-- Start Stored rows --

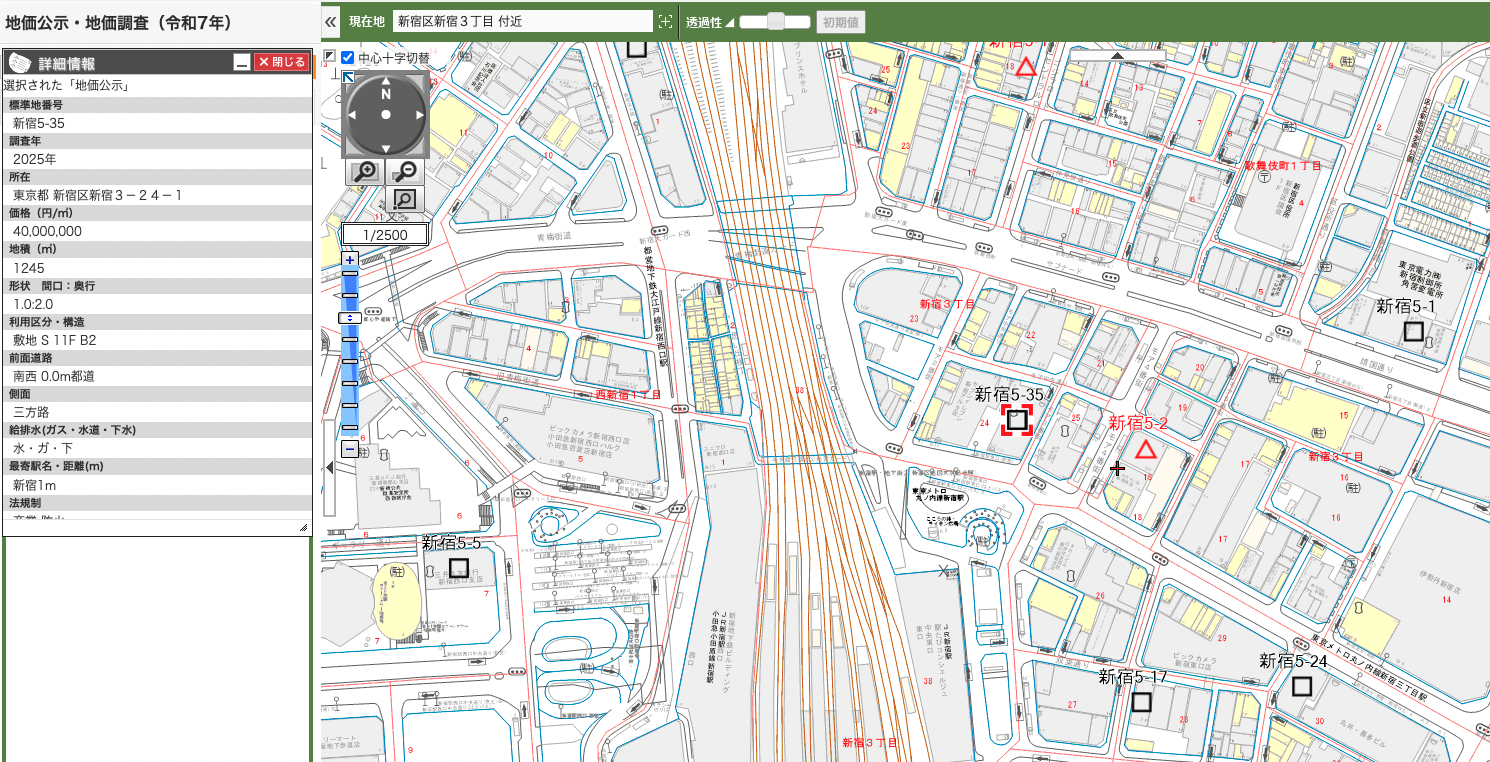Click the crosshair icon beside location field

665,21
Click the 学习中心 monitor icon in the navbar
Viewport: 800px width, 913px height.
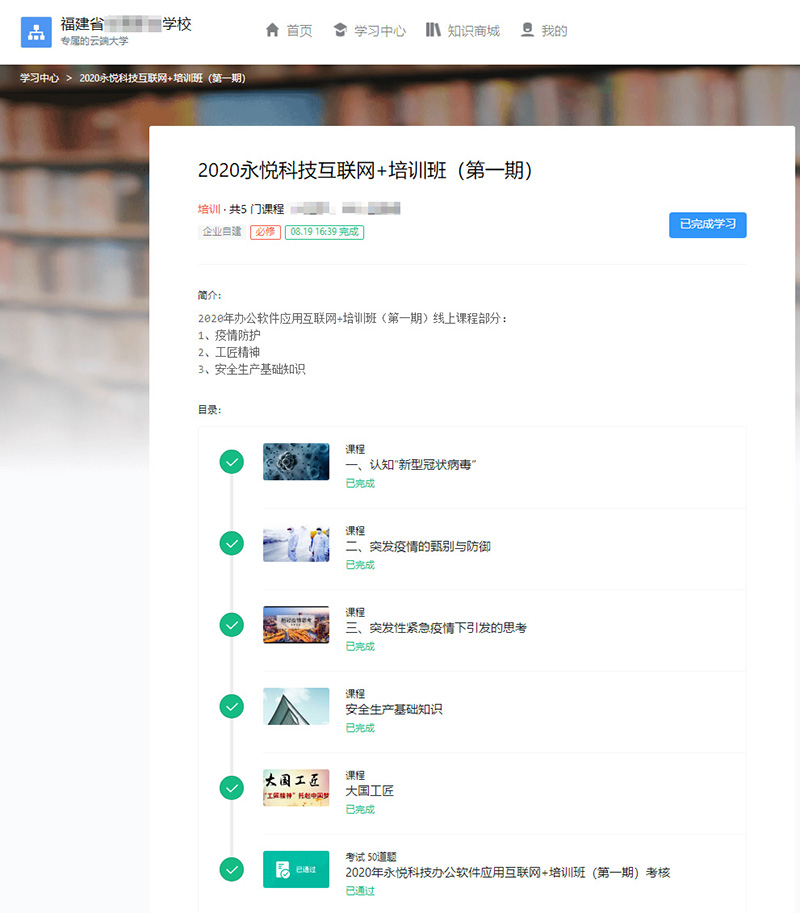pyautogui.click(x=341, y=31)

-- End Stored rows --

Exercise goal ::
Copy out all of the lines above word for word, leaving out the pictures.

Result ::
Click the crosshair icon beside location field

665,21
Click the 学习中心 monitor icon in the navbar
Viewport: 800px width, 913px height.
pyautogui.click(x=341, y=31)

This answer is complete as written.